### PROVIDED DATA:
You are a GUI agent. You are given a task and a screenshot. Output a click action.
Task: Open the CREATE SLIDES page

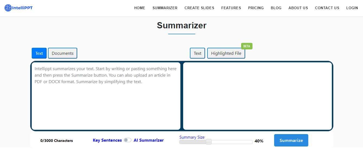click(199, 8)
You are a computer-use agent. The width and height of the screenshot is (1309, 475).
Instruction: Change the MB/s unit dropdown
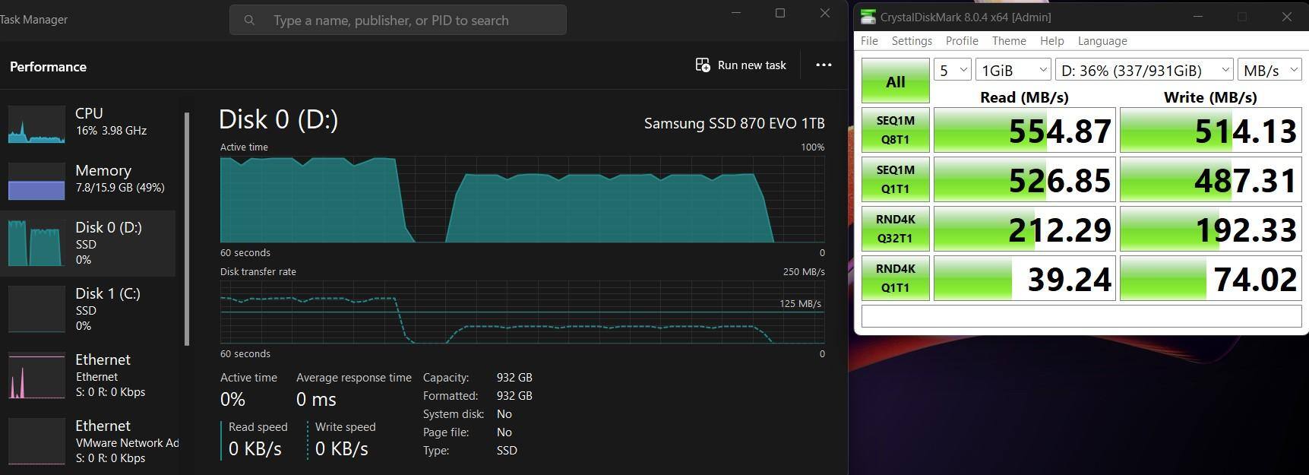[x=1269, y=71]
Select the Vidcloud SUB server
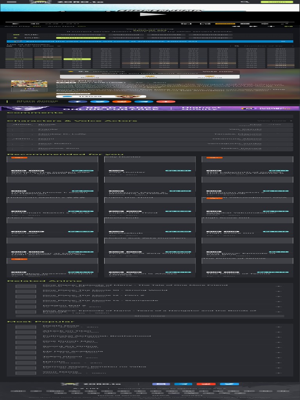This screenshot has width=300, height=400. coord(120,35)
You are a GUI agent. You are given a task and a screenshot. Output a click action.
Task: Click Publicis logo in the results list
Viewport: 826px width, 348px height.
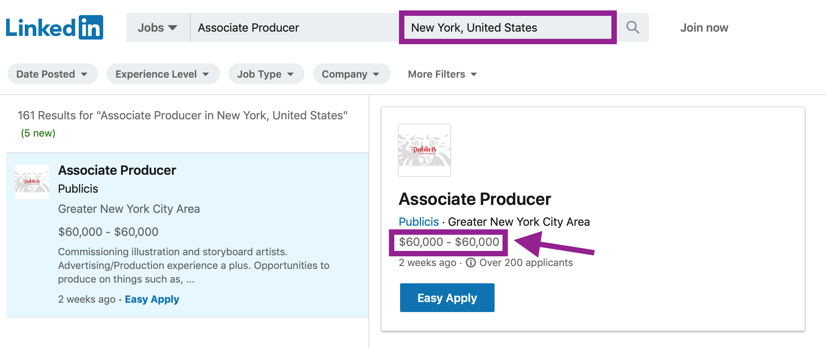32,182
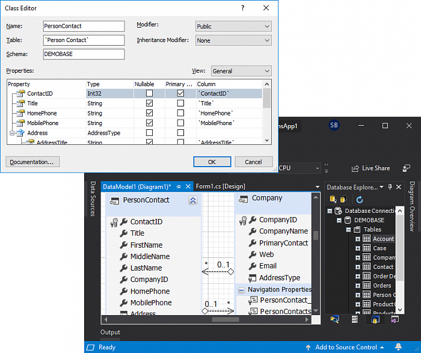Click the Name field containing PersonContact
The image size is (421, 353).
[84, 26]
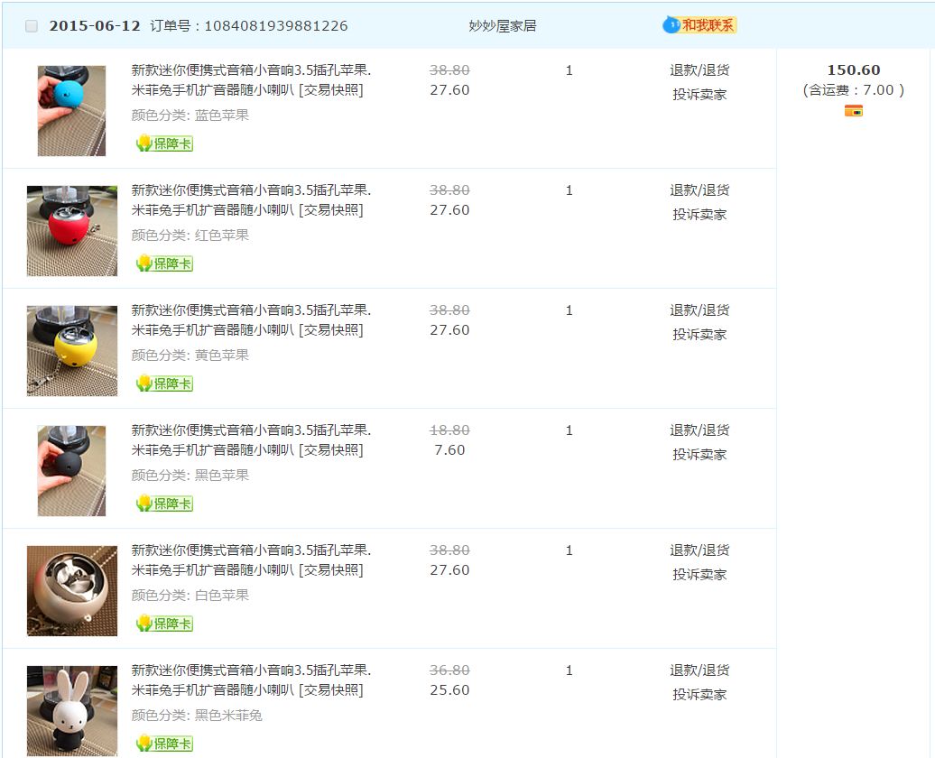
Task: Open shop link 妙妙屋家居
Action: pyautogui.click(x=502, y=26)
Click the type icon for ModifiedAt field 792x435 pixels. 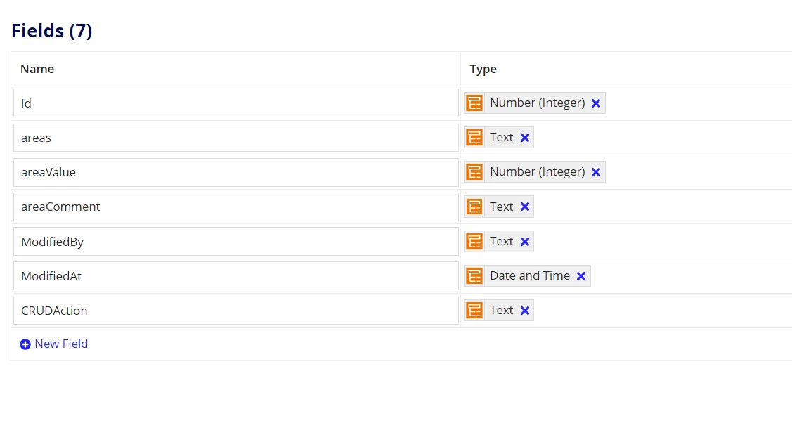click(474, 276)

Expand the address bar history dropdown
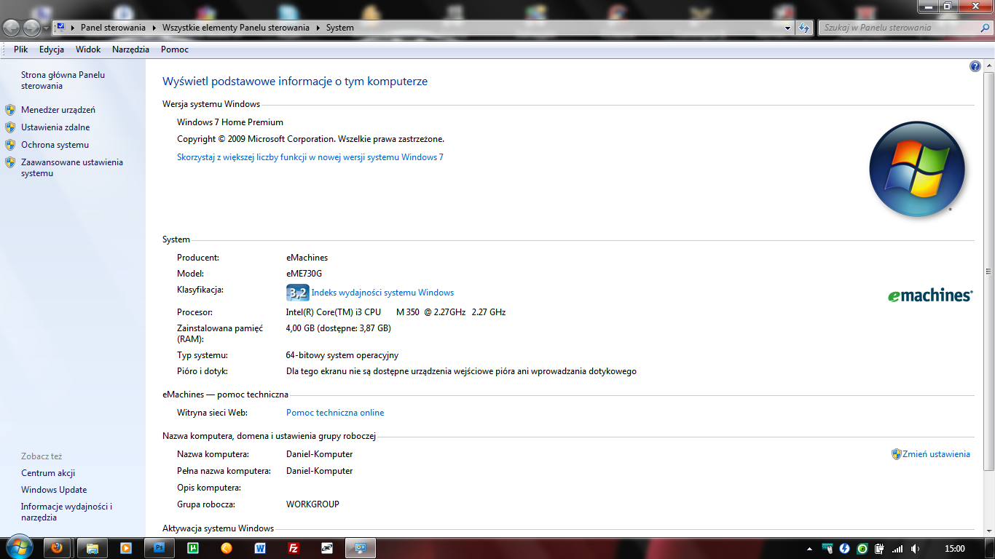pyautogui.click(x=787, y=28)
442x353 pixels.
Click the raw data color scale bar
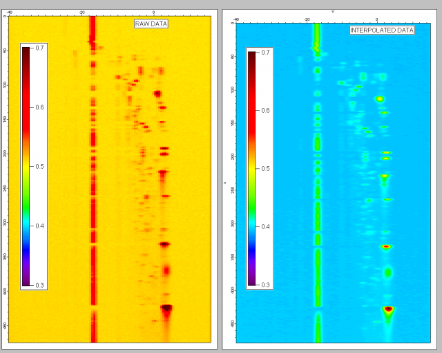coord(26,166)
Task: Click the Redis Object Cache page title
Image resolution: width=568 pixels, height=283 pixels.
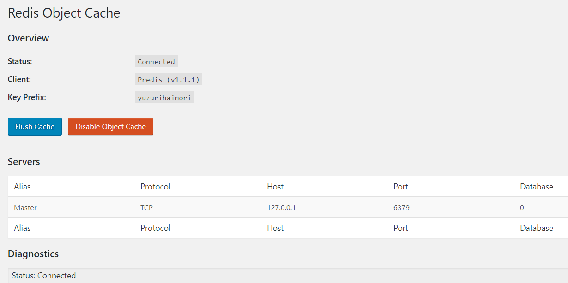Action: (x=64, y=13)
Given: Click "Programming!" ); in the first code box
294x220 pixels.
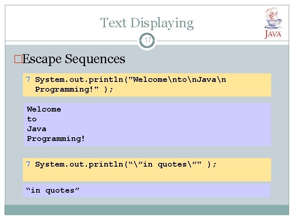Looking at the screenshot, I should click(74, 89).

### TASK INSTRUCTIONS:
In the entries above, which lines run from the one with "Task: Open the CREATE SLIDES page" up to and including the one with "Task: Click Publicis logo in the results list"? Write them out exactly, without the pictures.

### WRITTEN RESPONSE:
Task: Open the CREATE SLIDES page

click(199, 8)
You are a computer-use agent. The width and height of the screenshot is (1309, 475).
Instruction: Change the MB/s unit dropdown
[x=1269, y=71]
Select the Vidcloud SUB server
This screenshot has width=300, height=400. coord(120,35)
You are a GUI agent. You are given a task and a screenshot. Output a click action.
Task: Click Publicis logo in the results list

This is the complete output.